Guskowi menilai, mestinya persoalan sampah plastik itu bisa diatasi apabila masyarakat sadar soal bahaya sampah plastik. Yang terjadi saat ini tidak semua masyarakat membawa totebag (kantong belanja ramah lingkungan) saat berbelanja ke pasar-pasar tradisional, yang akhirnya pedagang harus mengemas dalam kantong plastik konvensional.
"Ada masyarakat yang sudah sadar membawa totebag, ada juga yang tidak sadar, tidak bawa totebag yang ramah lingkungan," ungkapnya.
Lebih lanjut Guskowi menjelaskan, hadirnya plastik ramah lingkungan itu hanya sebagai cadangan.
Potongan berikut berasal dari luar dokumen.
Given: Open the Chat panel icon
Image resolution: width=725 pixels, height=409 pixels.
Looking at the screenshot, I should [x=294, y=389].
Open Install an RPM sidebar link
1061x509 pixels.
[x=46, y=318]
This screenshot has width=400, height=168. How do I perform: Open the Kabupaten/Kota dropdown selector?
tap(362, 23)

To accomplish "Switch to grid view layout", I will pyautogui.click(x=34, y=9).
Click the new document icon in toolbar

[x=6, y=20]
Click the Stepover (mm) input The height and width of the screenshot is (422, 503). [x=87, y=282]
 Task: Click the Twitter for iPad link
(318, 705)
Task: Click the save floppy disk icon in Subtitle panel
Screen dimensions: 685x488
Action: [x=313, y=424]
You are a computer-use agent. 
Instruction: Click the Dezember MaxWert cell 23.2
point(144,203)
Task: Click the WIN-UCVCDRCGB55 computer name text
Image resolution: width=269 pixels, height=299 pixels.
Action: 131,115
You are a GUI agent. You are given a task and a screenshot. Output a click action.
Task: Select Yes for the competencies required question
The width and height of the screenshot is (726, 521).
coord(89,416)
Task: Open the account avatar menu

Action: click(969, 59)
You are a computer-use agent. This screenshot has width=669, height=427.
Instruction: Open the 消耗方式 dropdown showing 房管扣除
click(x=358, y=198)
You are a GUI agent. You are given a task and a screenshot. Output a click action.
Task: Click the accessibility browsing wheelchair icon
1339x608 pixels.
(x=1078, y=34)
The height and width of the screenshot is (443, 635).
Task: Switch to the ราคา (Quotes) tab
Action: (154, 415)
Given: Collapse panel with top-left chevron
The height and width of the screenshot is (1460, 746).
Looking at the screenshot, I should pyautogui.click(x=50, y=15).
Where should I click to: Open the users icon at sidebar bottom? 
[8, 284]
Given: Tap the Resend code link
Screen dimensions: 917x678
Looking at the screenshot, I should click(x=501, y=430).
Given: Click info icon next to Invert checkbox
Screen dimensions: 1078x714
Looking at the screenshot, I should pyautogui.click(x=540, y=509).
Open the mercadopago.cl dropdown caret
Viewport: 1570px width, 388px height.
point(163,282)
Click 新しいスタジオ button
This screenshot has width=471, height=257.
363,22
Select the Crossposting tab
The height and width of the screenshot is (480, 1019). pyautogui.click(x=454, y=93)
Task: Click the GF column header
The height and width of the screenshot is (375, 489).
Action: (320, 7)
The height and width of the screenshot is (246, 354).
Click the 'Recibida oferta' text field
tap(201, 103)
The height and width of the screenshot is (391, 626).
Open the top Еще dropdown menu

Apabila ada masyarakat tidak membawa tote bag saat belanja, maka plastik ramah lingkungan itu yang akan dipakai.
"Nanti untuk masyarakat yang belum sadar itu nanti kita siapkan plastik ramah lingkungan itu di pedagangnya biar tidak lagi pakai plastik konvensional," tandas Guskowi. (Rizal/*)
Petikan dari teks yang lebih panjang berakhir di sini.